The original, shorter route would have gone more or less straight from Healesville to Lilydale, but the line they ended up building ran via Yarra Glen and followed the valley more directly. With the risk of flooding increasing that way, it explained why those trestle bridges needed to be built and why it cost so much more, but if they hadn’t built it that way, we probably wouldn’t have the Yarra Valley Railway we have today, and Yarra Glen probably wouldn’t even have had a station at all.

I was amused, though, by the 1942 letter to the local paper Healesville and Yarra Glen Guardian pointing out that the Cobb & Co carriage service Melbourne to Healesville used to take 5 hours to do the 40 mile journey in 1882, including a change of horses at Blackburn and lunch in Lilydale! The correspondent complained that in 53 years since the railway opened, the journey time had been reduced by only 16 minutes!

My favourite story dates from 1937, and links the Healesville railway to the town’s other main attraction, the Sanctuary. It seems that was the year 113 new snakes arrived in the Sanctuary, and a public appeal went out for ‘frogs, mice and birds’ to feed the new residents.

The trouble was, the public sent fifty dozen (that’s 600 or so) live mice, birds and frogs in packages that were all deposited at Healesville Station. So, apart from the logistical issue of how to get them to the Sanctuary, there were a few financial issues to deal with, since some were sent in packages with postage to be paid by the receiver (!) and some members of the public apparently believed they’d be receiving 4/6 (about 35c) for a dozen frogs….I also found a note from the Sanctuary staff saying they were actually offering 3d for 12 frogs, which amounts to about 2c.

I also enjoyed reading the story of the burglary at the station in 1929. I’m sure it was a pain for the staff at the time, but the thieves got away with ‘a box of butter and 1/6 (about 3c) in silver’. Still it was breaking and entering so the police were called and three officers got on the case: Detective Lee, Constable Cain and Constable Constable (yes, really). And still they didn’t get the culprits, it seems…

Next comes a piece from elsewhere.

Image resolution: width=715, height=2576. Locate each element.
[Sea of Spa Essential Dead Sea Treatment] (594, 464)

People linked to this place

Staff tended to stick around a long time (not surprising with those working conditions I mentioned above…) so when they retired or moved on, there would often be big gatherings of colleagues and passengers to see them off. I loved the 1928 story of Mr E Johnson who retired after 46 years on the railways, 16 of which had been on Healesville Station platform. His colleagues got together and bought him the railways watch he had used to see trains off for the past 16 years. What a nice gesture. The watch had been Mr Johnson’s ‘daily companion’ for 16 years and he had looked at its face as often as he had looked at his own., said the goodbye speech from the station master.

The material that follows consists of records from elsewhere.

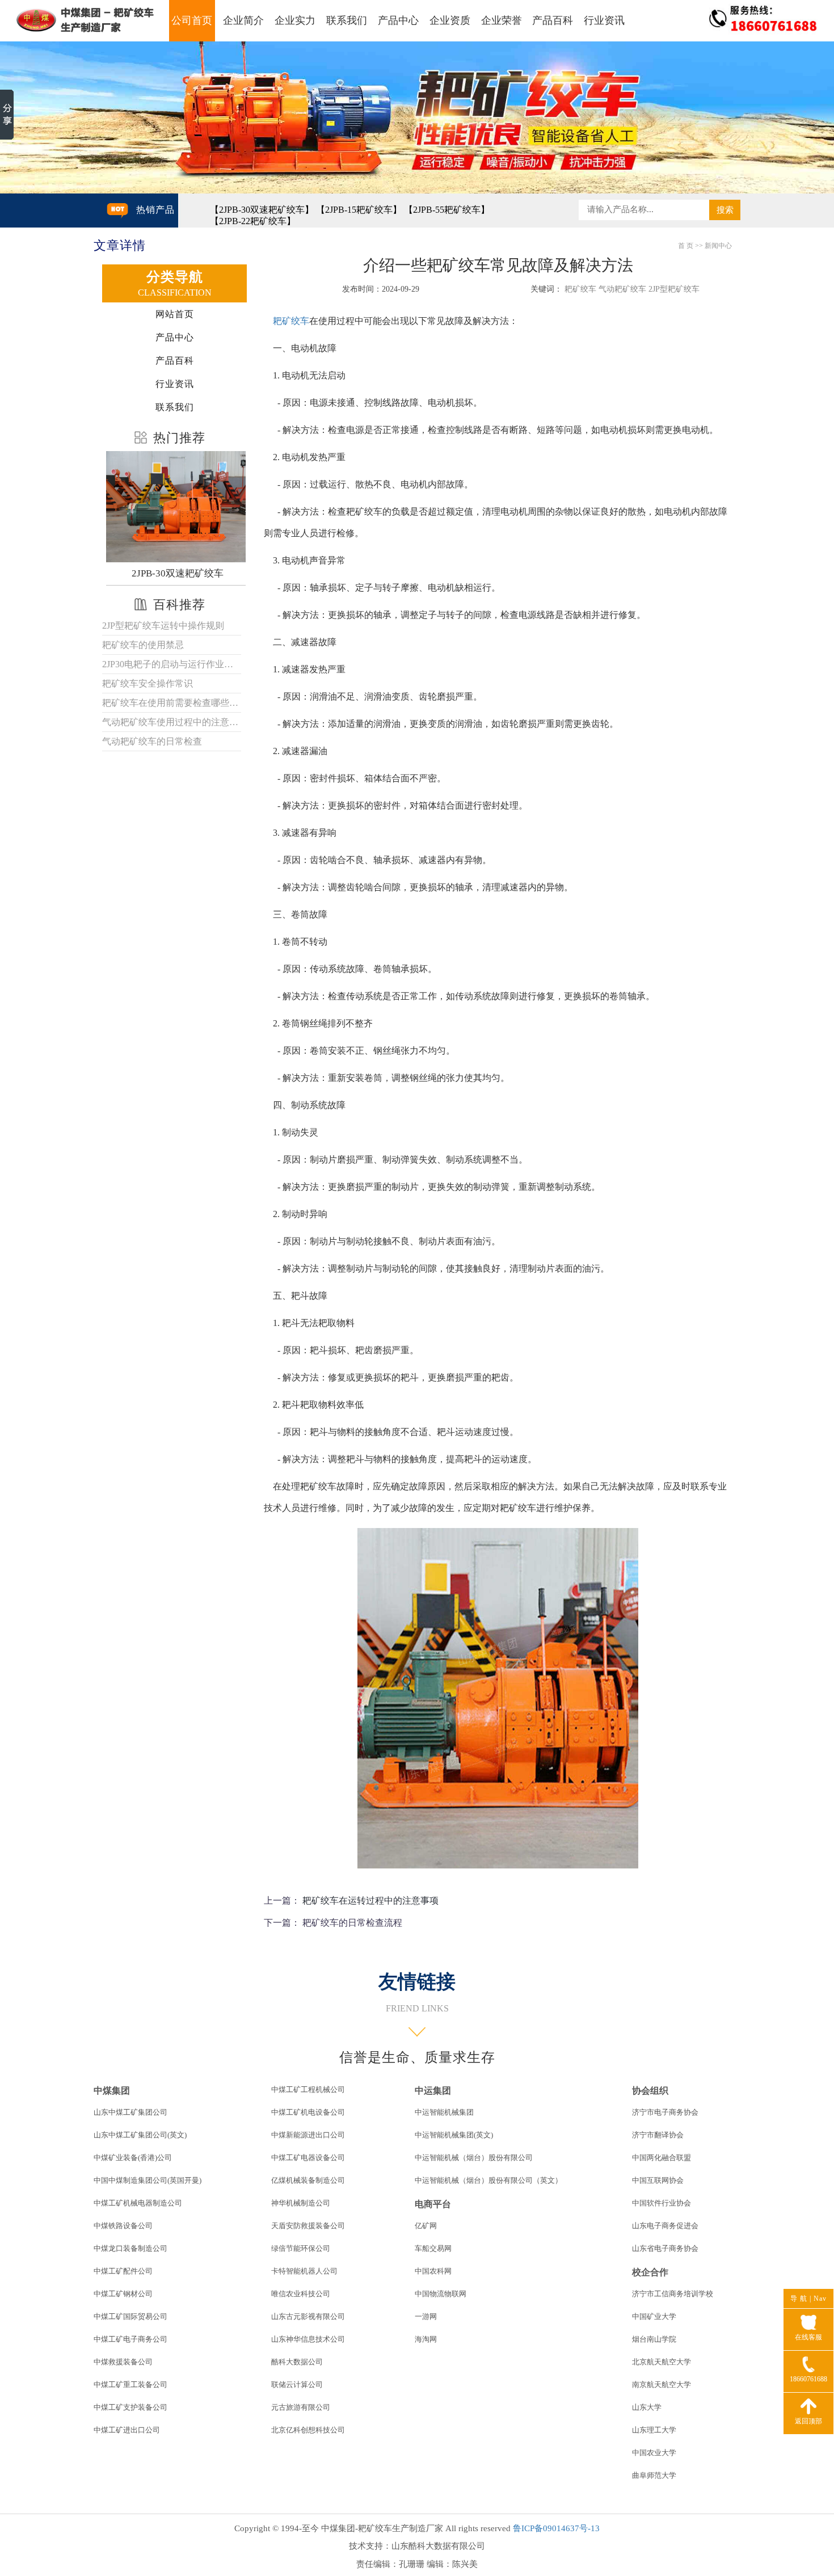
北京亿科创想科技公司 (308, 2430)
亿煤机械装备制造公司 (308, 2180)
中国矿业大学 (654, 2316)
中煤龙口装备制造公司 (130, 2248)
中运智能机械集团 (444, 2112)
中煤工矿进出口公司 (127, 2430)
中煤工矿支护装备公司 (130, 2407)
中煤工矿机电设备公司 (308, 2112)
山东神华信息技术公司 (308, 2339)
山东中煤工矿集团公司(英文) (140, 2135)
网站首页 (174, 314)
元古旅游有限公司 (300, 2407)
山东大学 (647, 2407)
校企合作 (650, 2272)
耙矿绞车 (291, 321)
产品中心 (398, 20)
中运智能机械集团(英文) (454, 2135)
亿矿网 (426, 2225)
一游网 (426, 2316)
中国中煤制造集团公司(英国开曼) (147, 2180)
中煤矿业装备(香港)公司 (133, 2157)
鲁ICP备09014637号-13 (556, 2528)
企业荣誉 (501, 20)
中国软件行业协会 (661, 2203)
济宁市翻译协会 (658, 2135)
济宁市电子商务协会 (665, 2112)
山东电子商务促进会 (665, 2225)
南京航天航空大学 (661, 2384)
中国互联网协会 (658, 2180)
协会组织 (650, 2090)
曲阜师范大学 (654, 2475)
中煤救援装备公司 (123, 2362)
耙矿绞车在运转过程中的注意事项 (370, 1900)
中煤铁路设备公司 (123, 2225)
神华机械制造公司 (300, 2203)
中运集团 (433, 2090)
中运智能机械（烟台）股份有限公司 (474, 2157)
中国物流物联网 (440, 2293)
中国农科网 (433, 2271)
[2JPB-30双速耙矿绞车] (177, 506)
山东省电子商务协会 (665, 2248)
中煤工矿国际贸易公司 (130, 2316)
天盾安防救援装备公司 (308, 2225)
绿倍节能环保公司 (300, 2248)
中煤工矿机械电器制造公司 (138, 2203)
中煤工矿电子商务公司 (130, 2339)
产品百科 (552, 20)
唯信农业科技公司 (300, 2293)
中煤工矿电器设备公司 (308, 2157)
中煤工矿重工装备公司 (130, 2384)
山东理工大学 (654, 2430)
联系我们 (346, 20)
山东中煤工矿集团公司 (130, 2112)
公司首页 (191, 20)
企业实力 (295, 20)
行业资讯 (604, 20)
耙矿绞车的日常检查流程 (352, 1922)
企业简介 (243, 20)
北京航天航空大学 (661, 2362)
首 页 (685, 246)
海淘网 (426, 2339)
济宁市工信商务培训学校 (672, 2293)
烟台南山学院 (654, 2339)
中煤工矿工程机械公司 (308, 2089)
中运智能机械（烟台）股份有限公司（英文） (488, 2180)
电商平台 (433, 2204)
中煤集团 (112, 2090)
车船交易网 (433, 2248)
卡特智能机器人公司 (304, 2271)
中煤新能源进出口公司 (308, 2135)
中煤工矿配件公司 (123, 2271)
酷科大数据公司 (297, 2362)
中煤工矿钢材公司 (123, 2293)
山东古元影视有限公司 (308, 2316)
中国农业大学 (654, 2452)
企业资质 (449, 20)
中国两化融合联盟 (661, 2157)
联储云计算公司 (297, 2384)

What are your memories of the Yarra Valley Railway or the Healesville – Lilydale line?

Did you ever travel on the line when regular passenger services were still operating before 1980? Or any of your relatives speak of the days when steam trains still ran here?

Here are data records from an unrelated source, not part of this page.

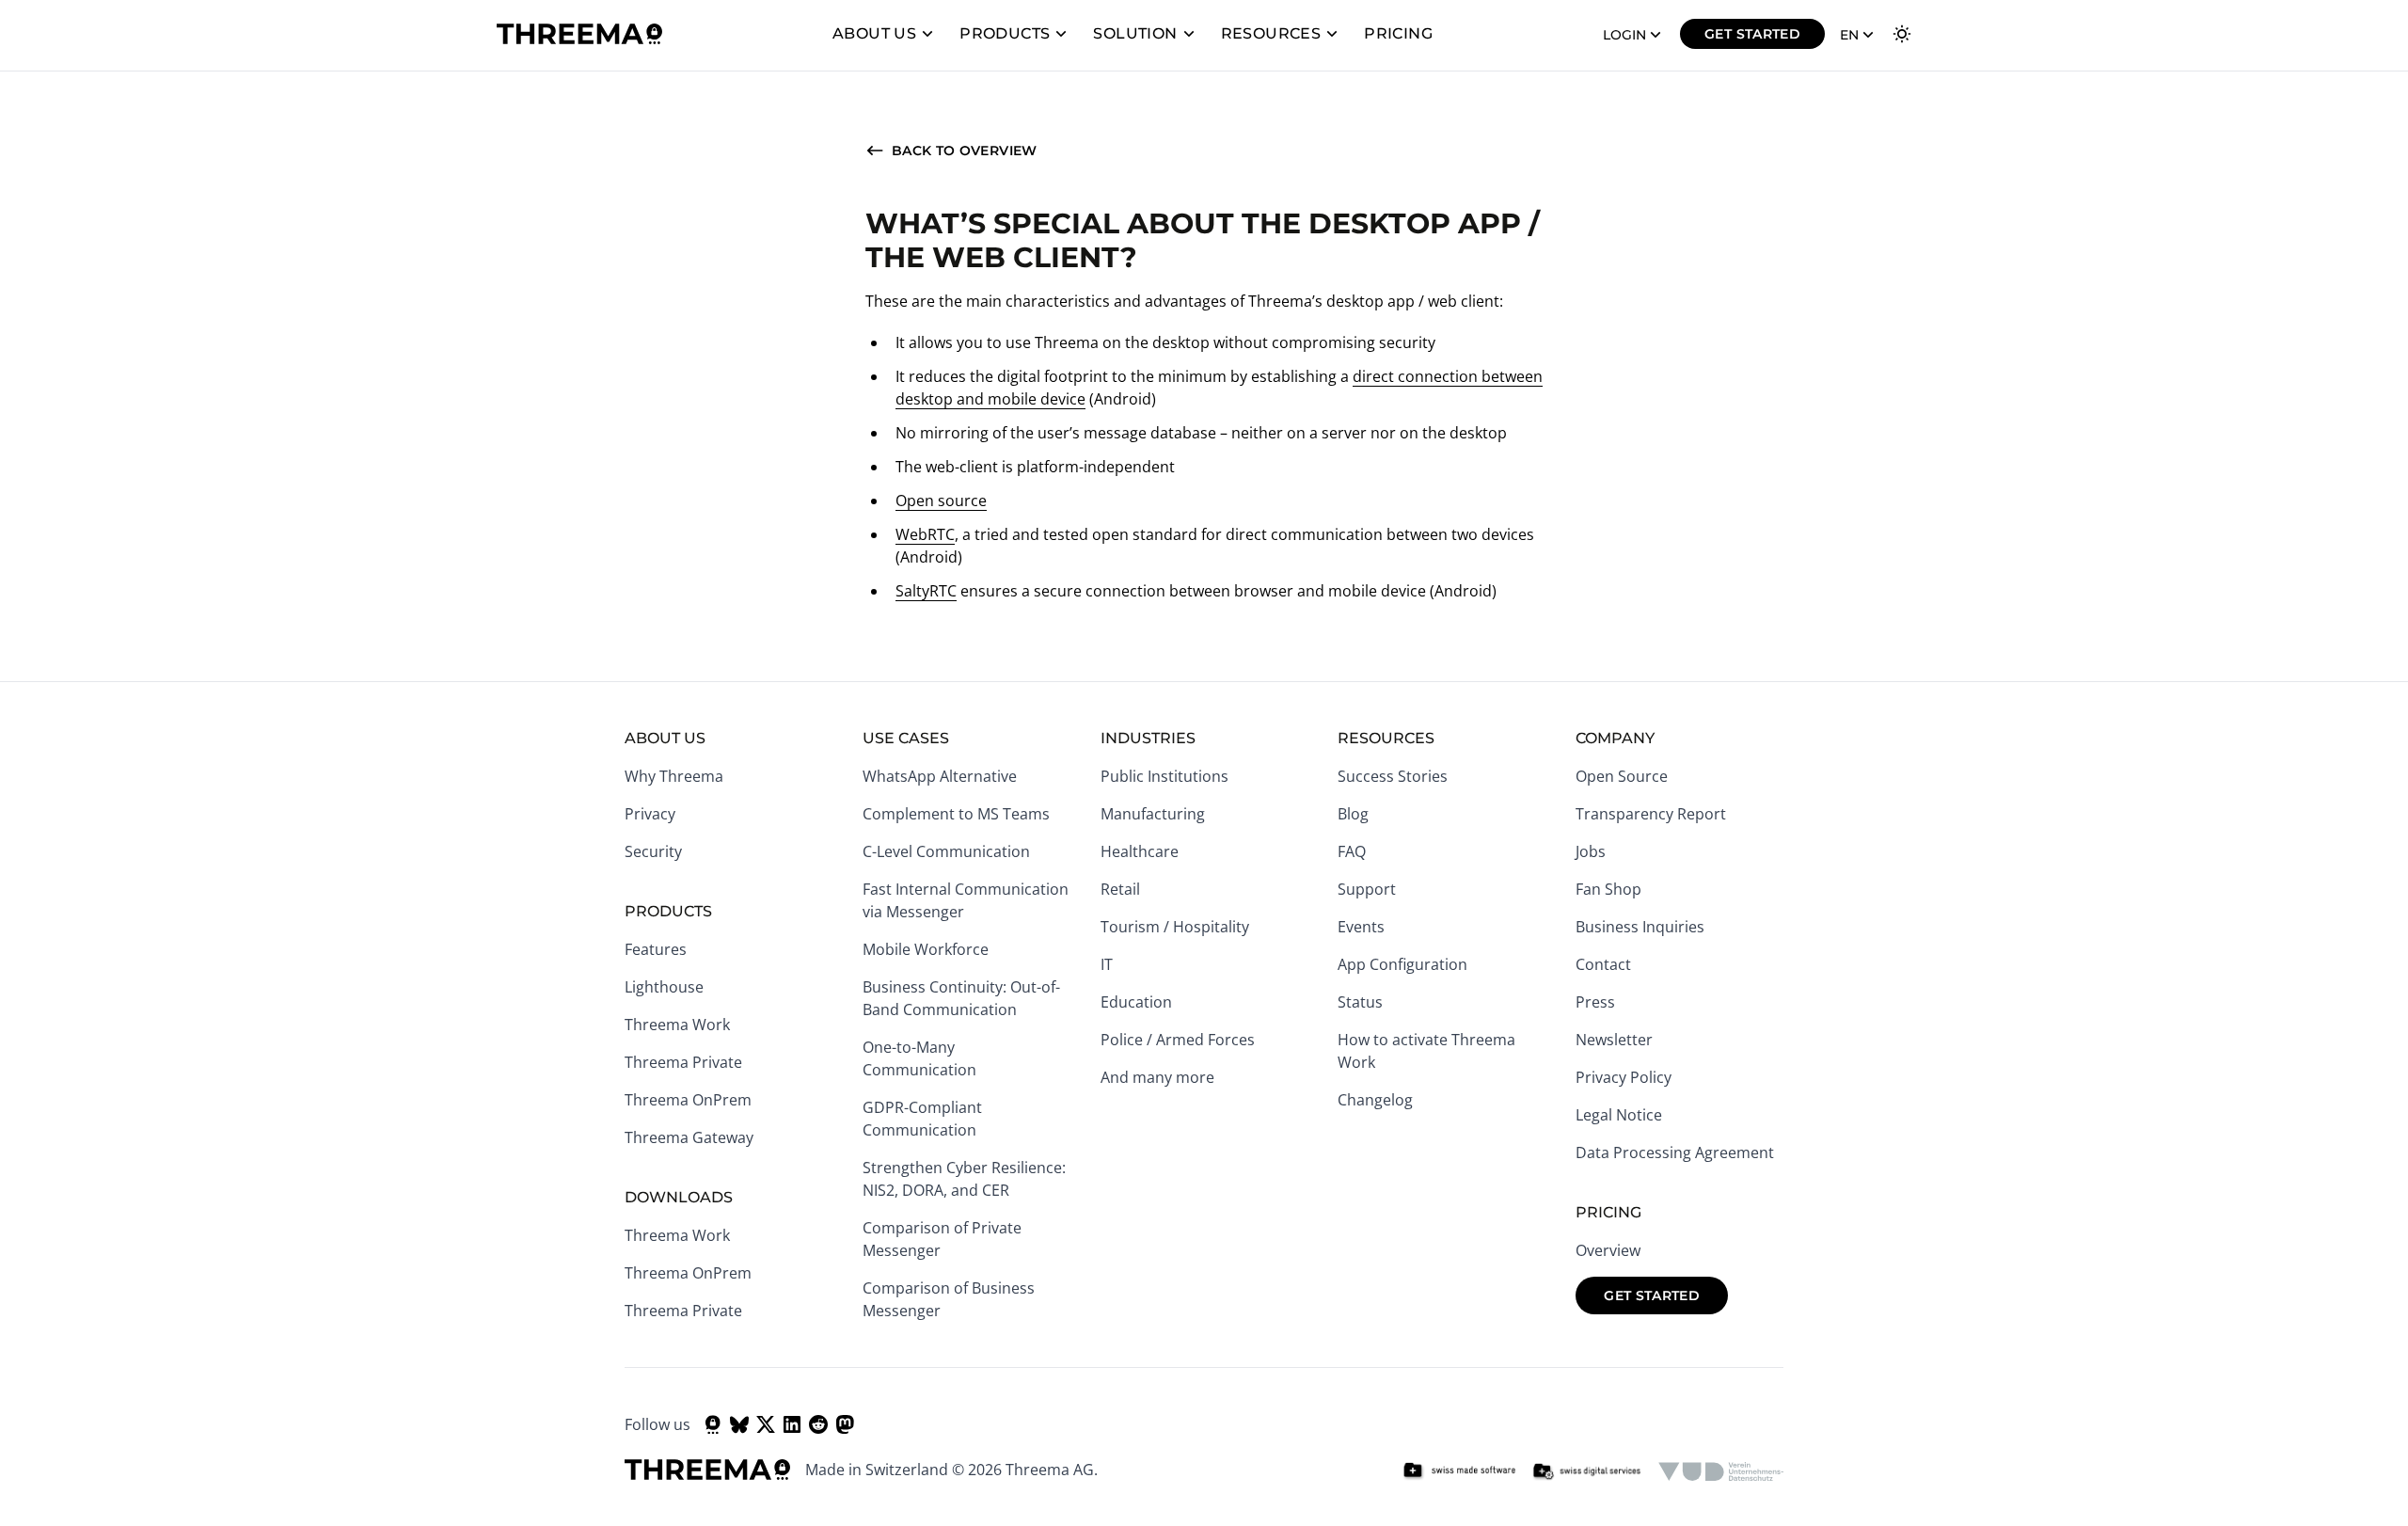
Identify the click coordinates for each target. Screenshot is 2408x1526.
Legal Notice (1619, 1115)
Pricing (1398, 33)
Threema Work (677, 1024)
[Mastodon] (844, 1424)
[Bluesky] (739, 1424)
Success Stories (1393, 776)
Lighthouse (664, 987)
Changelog (1375, 1099)
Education (1136, 1002)
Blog (1353, 813)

Have you been on the Yarra Valley Railway and got a good story to tell?

Any comments or stories would be welcome – just fill in the comment box below.

Other links and writings on the Yarra Valley Railway

The Yarra Valley Echoes website published a fantastic blog on the restoration of the bridges – it’s more engineering than travel writing but still really good material here.

This bushwalking blogger rode the Yarra Valley Railway in 2012.

This blog for things to do with toddlers came to the Yarra Valley Railway and liked it.

Even the Mormons have reported on volunteer work on the railway!

Coffee before the journey or when you get back?

Best coffee in Healesville (and best bread, definitely) is probably at Habituel bakery and roastery, but that is at the other end of town towards the Sanctuary. And it does get very busy on a Sunday.

We actually liked Wombats Chai Café, which is the last ‘shop’ on the main road into Healesville and really near the railway station. Coffee is locally roasted by Great Divide Coffee, with teas from Tielka Teas and some really good chais to choose from.